Data provided:
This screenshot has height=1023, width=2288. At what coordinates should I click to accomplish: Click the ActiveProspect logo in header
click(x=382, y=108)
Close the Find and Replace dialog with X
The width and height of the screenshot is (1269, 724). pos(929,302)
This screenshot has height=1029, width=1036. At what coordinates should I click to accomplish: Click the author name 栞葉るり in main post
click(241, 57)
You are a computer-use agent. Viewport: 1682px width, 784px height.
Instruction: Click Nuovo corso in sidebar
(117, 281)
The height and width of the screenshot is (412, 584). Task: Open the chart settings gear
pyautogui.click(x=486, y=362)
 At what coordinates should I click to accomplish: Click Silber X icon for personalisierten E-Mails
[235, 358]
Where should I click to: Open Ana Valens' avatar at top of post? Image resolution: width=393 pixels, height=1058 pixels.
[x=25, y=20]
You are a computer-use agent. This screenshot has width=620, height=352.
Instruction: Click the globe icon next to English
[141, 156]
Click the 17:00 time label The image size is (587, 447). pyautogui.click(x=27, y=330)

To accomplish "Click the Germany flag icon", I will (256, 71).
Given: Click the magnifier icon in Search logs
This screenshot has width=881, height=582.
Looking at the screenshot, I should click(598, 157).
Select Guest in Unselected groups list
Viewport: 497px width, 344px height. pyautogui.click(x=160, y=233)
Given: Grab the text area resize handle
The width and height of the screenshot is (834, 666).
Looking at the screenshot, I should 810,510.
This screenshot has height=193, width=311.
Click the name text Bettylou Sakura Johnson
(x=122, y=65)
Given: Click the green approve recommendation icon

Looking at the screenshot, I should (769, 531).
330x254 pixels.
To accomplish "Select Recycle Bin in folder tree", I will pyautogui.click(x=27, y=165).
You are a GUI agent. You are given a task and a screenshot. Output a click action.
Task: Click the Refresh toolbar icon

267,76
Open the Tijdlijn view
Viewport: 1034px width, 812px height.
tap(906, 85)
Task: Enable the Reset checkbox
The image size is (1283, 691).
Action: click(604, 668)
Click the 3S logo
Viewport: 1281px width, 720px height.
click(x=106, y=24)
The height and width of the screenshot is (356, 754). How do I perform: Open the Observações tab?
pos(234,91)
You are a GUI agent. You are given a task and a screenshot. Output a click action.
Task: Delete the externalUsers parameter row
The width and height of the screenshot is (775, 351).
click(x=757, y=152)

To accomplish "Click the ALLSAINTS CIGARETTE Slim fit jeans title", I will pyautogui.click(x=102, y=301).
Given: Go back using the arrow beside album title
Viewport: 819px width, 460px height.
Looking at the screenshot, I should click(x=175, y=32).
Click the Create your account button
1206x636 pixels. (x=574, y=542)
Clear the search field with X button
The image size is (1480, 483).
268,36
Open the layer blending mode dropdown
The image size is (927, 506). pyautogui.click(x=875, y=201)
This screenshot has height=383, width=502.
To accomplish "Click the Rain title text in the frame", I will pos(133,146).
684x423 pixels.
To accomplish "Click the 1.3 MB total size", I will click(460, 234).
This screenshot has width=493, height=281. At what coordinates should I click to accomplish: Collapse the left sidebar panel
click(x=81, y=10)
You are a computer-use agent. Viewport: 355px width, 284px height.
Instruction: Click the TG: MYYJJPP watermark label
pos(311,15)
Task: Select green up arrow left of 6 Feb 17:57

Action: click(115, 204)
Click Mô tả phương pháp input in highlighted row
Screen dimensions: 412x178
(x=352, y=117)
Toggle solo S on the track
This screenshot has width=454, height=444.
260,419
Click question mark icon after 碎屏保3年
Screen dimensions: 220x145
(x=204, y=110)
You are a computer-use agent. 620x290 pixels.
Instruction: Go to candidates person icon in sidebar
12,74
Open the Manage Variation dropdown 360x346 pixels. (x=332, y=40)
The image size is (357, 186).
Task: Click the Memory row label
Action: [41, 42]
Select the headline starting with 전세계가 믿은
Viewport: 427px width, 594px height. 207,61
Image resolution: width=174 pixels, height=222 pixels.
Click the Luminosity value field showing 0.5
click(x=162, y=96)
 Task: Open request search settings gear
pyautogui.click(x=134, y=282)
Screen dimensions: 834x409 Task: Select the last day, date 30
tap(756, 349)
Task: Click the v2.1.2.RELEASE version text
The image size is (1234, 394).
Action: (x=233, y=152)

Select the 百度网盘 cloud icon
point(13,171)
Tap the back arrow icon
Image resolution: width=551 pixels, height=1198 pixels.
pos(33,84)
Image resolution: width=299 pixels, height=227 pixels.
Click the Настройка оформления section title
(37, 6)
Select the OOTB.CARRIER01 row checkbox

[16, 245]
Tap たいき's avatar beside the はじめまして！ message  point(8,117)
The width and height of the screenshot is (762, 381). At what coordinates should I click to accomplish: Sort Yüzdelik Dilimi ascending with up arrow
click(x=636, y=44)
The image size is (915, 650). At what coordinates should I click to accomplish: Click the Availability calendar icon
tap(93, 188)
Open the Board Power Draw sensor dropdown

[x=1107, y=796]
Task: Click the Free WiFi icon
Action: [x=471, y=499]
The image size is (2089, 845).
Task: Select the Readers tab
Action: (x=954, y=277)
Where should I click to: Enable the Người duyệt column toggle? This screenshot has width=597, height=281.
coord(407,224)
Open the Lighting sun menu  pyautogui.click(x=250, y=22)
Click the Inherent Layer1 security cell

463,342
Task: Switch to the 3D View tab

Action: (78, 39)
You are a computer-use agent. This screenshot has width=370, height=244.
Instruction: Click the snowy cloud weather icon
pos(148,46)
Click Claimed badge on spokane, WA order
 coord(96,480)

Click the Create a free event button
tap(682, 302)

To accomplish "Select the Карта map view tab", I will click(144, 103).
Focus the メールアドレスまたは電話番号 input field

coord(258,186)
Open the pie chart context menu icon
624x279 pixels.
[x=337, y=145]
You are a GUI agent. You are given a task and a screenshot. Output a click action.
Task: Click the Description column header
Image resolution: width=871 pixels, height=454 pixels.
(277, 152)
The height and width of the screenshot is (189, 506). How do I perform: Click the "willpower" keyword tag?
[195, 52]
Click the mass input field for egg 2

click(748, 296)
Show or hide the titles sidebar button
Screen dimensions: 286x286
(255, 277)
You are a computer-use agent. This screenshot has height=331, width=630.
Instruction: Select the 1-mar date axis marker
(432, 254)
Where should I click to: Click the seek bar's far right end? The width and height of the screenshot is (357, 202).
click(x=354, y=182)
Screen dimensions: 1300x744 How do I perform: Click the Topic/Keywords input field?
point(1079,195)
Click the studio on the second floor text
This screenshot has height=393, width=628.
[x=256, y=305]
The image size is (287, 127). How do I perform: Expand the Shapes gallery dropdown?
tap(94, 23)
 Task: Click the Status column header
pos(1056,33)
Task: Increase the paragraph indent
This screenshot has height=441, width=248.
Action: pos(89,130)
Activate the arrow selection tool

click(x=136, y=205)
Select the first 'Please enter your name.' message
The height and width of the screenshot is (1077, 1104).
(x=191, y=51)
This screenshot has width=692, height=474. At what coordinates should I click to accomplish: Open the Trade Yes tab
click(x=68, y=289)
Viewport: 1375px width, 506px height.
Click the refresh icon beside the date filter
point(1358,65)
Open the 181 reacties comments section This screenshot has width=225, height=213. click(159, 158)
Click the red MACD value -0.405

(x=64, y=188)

Assignment:
Copy all lines of the preceding data that hold the word "message".

Solution to this task:
Tap たいき's avatar beside the はじめまして！ message  point(8,117)
Select the first 'Please enter your name.' message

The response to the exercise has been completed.